Document, don’t create Stop trying to manufacture perfect content. Instead, document what’s already happening in your business. One client simply started posting brief interview snippets with different team members about what they were working on that week. Authentic, easy to produce, and genuinely interesting.
Develop a distinct voice Your corporate communications team might have a heart attack, but the most successful company pages have a recognizable personality. Mailchimp, Slack, and Shopify all sound like actual humans wrote their content—because actual humans did, without drowning in approval processes.
Leverage employee engagement strategically When employees engage with company content, it reaches 561% more people on average. But begging employees to like every post is the wrong approach. Instead, create an “engagement pod” of 5-10 employees who authentically care about specific content types and ask them to engage only with posts relevant to their expertise.

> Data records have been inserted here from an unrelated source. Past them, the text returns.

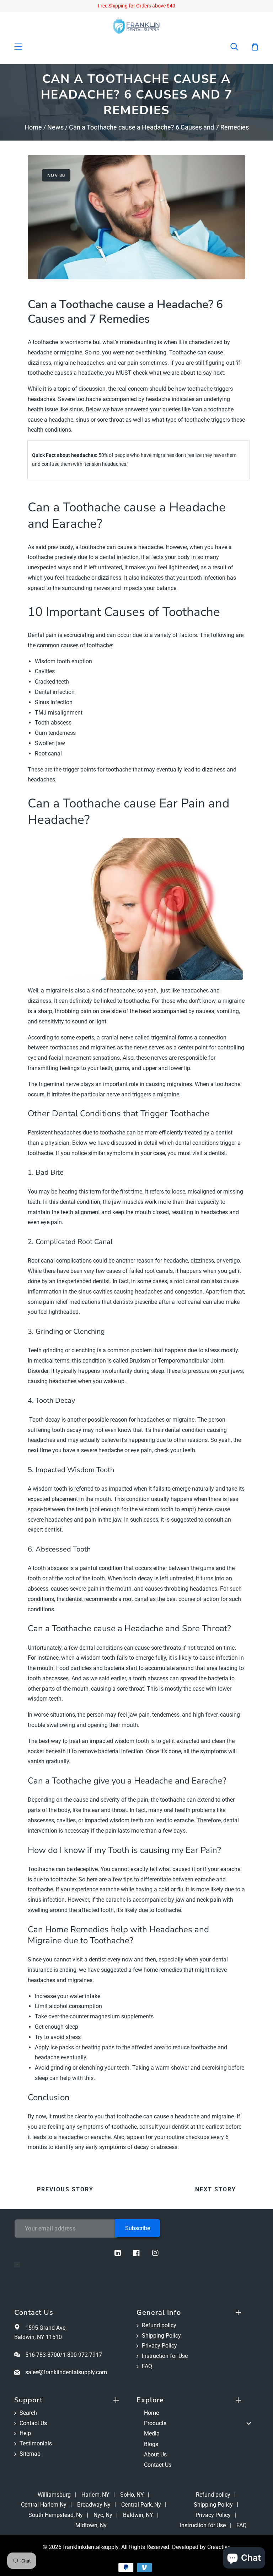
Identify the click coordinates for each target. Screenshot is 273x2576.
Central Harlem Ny (43, 2504)
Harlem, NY (95, 2494)
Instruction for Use (165, 2356)
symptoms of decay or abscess (138, 2147)
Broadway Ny (94, 2504)
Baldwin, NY (138, 2515)
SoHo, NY (132, 2494)
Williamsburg (54, 2494)
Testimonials (36, 2443)
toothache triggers (206, 419)
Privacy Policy (159, 2345)
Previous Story (65, 2189)
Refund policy (159, 2325)
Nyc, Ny (102, 2515)
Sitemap (30, 2453)
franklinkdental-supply (90, 2547)
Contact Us (33, 2423)
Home (33, 127)
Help (25, 2433)
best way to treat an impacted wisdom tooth (94, 1741)
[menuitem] (197, 2413)
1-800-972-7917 (82, 2354)
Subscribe (137, 2228)
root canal (186, 1281)
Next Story (215, 2189)
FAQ (147, 2366)
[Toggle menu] (248, 2423)
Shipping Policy (161, 2335)
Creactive (218, 2547)
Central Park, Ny (141, 2504)
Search (28, 2412)
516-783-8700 (42, 2354)
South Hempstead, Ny (55, 2515)
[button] (238, 46)
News (55, 127)
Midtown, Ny (91, 2525)
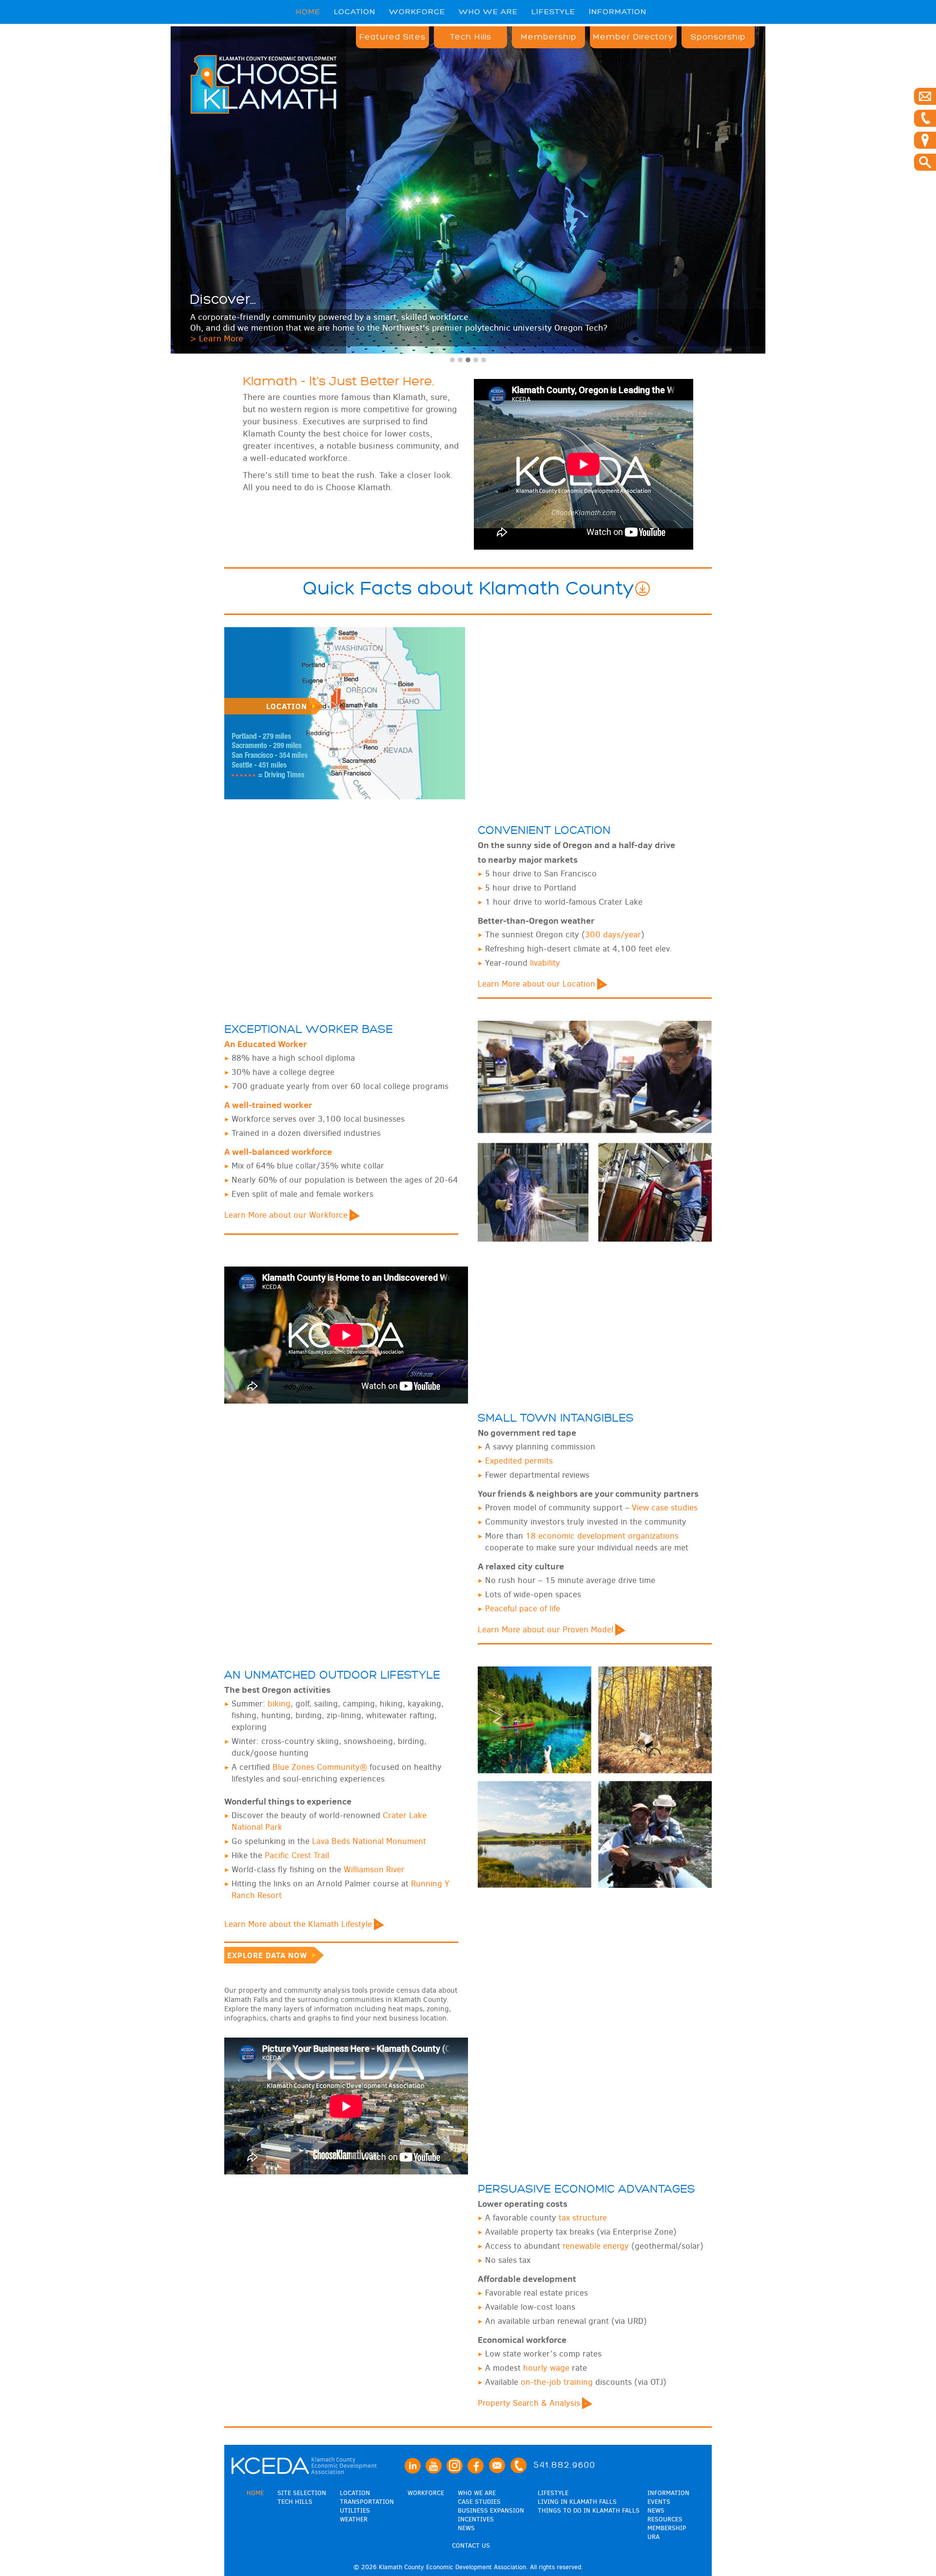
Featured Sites (392, 37)
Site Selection (301, 2493)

Use LinkedIn’s forgotten features Only 12% of company pages I audited were using LinkedIn Polls, and just 8% were using the Product Pages feature. Both dramatically increase engagement. One client’s product poll generated 4x their typical engagement and uncovered valuable customer insights simultaneously.
Respond to every. single. comment. This should be obvious but rarely happens. When companies respond to comments, those posts see 17-33% higher engagement as conversations develop. Assign someone to check notifications daily—this isn’t optional.
Establish a consistent cadence The companies showing the strongest growth posted 3-4 times weekly on consistent days. The content followed a predictable pattern: industry insights on Mondays, behind-the-scenes on Wednesdays, and customer spotlights on Fridays. This predictability builds audience expectations and habits.
Remember: your company page isn’t competing against other companies in your industry—it’s competing against every other item in your audience’s feed. If you wouldn’t stop scrolling to read what you’re posting, why would anyone else?